И больше всех загребал сибирских мехов сам царь. В конце семнадцатого века царским указом был наложен на сибирские племена ясак: с каждого мужчины от восемнадцати до пятидесяти лет — по собольей шкурке. Но сборщикам ясака тоже нужно было урвать свою долю. Царский указ развязывал им руки. И они брали ясак не только с мужчин, но и с женщин, детей и стариков, и не по одной шкурке, а по четыре: одну — в царскую казну, три — себе. Да еще попутно выменивали меха на разные безделушки. Это был самый настоящий грабеж. Путешествовавший по Сибири ученый Стеллер с горечью и гневом писал в 1738 году о камчадалах: «Остается только удивляться, как эти бедные люди ухитрялись поставлять такое количество мехов». По его словам, количество соболей здесь сократилось вчетверо по сравнению с началом века.
Так шел по тайге страшный хищник, имя которому — Нажива. Он вторгался в избы и чумы и забирал все, что мог унести.
…Однажды старый якут убил белого соболя. Он повесил шкурку в чуме рядом с иконой «бога Николы». Когда якут был молодым, в стойбище приезжал русский поп. Он заставлял всех искупаться в реке и очень долго втолковывал якутам о русском боге и его святых. Якут никак не мог понять объяснения попа. Тот сказал, что бог создал человека по своему образу и подобию, что бог в человеке.
— Значит, я тоже бог? — воскликнул якут и засмеялся.
Поп побагровел и вкатил ему оплеуху. Потом заставил повесить в чуме икону Николая-чудотворца. Якуту очень понравилась дощечка с нарисованным белобородым стариком, и он решил, что это и есть русский «бог Никола».
Он долго ждал, когда «бог Никола» даст ему много оленей и удачу в охоте. Но белобородый старичок смотрел на него выпученными глазами и будто говорил взглядом своим и разведенными руками: «Не взыщи, не могу».
Так и жил якут в бедности. Семья у него умерла от холеры, и он остался один. Руки его ослабли, взгляд притупился. В стойбище говорили, что лося или медведя ему уже не свалить.
И вот, наконец, пришла удача. Он приписывал ее не «богу Николе», а белому соболю.
Меньше и меньше становилось соболя в окрестной тайге, и если кому-нибудь удавалось выловить зимой штук двадцать — это было счастье, и вдруг он появился. Много пришло его. Настолько много, что из каждой ловушки якут добывал по зверьку. У него было всего пять ловушек, и он проверял их часто.
Через неделю соболь исчез. По тайге пронеслась пурга, и никто не мог сказать, куда ушел зверек. Якут знал, что соболя не уходят с тех мест, где они поселились, и не мог объяснить, почему и куда они бежали, как белки.

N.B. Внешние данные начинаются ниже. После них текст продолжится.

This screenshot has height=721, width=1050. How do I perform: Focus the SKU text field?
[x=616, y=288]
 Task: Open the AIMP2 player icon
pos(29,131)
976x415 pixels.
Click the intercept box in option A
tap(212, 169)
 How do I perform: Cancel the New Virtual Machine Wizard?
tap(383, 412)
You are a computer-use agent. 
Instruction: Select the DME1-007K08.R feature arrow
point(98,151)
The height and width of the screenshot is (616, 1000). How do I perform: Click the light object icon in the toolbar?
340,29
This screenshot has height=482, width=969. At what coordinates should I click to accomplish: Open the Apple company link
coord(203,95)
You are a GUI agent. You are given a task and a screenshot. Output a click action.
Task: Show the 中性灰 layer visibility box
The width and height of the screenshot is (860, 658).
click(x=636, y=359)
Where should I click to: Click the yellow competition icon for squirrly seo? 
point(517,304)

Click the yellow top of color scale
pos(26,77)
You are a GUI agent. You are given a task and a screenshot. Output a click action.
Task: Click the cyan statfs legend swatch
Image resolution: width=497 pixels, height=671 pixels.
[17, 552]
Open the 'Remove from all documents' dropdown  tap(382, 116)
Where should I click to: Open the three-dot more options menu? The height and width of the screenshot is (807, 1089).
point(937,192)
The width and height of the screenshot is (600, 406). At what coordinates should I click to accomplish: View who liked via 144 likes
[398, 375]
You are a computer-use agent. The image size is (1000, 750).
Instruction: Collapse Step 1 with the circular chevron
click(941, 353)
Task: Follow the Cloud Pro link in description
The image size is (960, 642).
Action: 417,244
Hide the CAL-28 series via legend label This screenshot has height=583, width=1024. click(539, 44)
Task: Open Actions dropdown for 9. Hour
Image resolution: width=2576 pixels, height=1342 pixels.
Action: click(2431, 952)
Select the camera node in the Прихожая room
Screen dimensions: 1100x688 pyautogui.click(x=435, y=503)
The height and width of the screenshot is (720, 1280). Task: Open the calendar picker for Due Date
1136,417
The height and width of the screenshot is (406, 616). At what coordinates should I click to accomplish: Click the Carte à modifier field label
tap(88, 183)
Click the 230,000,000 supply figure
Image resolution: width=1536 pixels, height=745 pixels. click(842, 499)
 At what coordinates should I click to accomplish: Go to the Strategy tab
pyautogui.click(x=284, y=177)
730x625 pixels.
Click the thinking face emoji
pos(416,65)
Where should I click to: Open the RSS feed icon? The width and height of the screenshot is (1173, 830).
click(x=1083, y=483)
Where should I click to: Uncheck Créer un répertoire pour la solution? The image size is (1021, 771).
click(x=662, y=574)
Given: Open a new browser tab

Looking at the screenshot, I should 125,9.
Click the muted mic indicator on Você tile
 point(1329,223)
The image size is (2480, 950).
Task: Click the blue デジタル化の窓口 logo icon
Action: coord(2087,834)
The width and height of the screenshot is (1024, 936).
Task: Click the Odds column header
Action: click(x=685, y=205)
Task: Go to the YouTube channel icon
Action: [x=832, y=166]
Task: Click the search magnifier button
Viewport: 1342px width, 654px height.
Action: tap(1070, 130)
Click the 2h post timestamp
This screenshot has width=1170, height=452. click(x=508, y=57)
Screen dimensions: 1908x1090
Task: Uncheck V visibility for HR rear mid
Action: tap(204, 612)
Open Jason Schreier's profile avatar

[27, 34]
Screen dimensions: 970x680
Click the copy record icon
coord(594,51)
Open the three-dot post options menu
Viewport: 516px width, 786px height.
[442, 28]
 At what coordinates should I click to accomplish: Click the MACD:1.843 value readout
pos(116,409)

У якута было столько шкурок, сколько будет, если сложить три раза по сорок и еще одна. Эта одна была белой и пушистой, как снег.
В стойбище никогда не видели белого соболя. Самые знаменитые охотники приезжали к якуту, рассматривали шкурку и щелкали языками. А якут важно раскуривал трубку и, гордо выпятив грудь, рассказывал, что соболя послал ему с неба «бог Никола». Якут сам видел, как с облаков спускалось много-много черных зверьков, а впереди был белый. Каждый раз он присочинял больше и больше подробностей к рассказу и сам верил, что видел все это собственными глазами.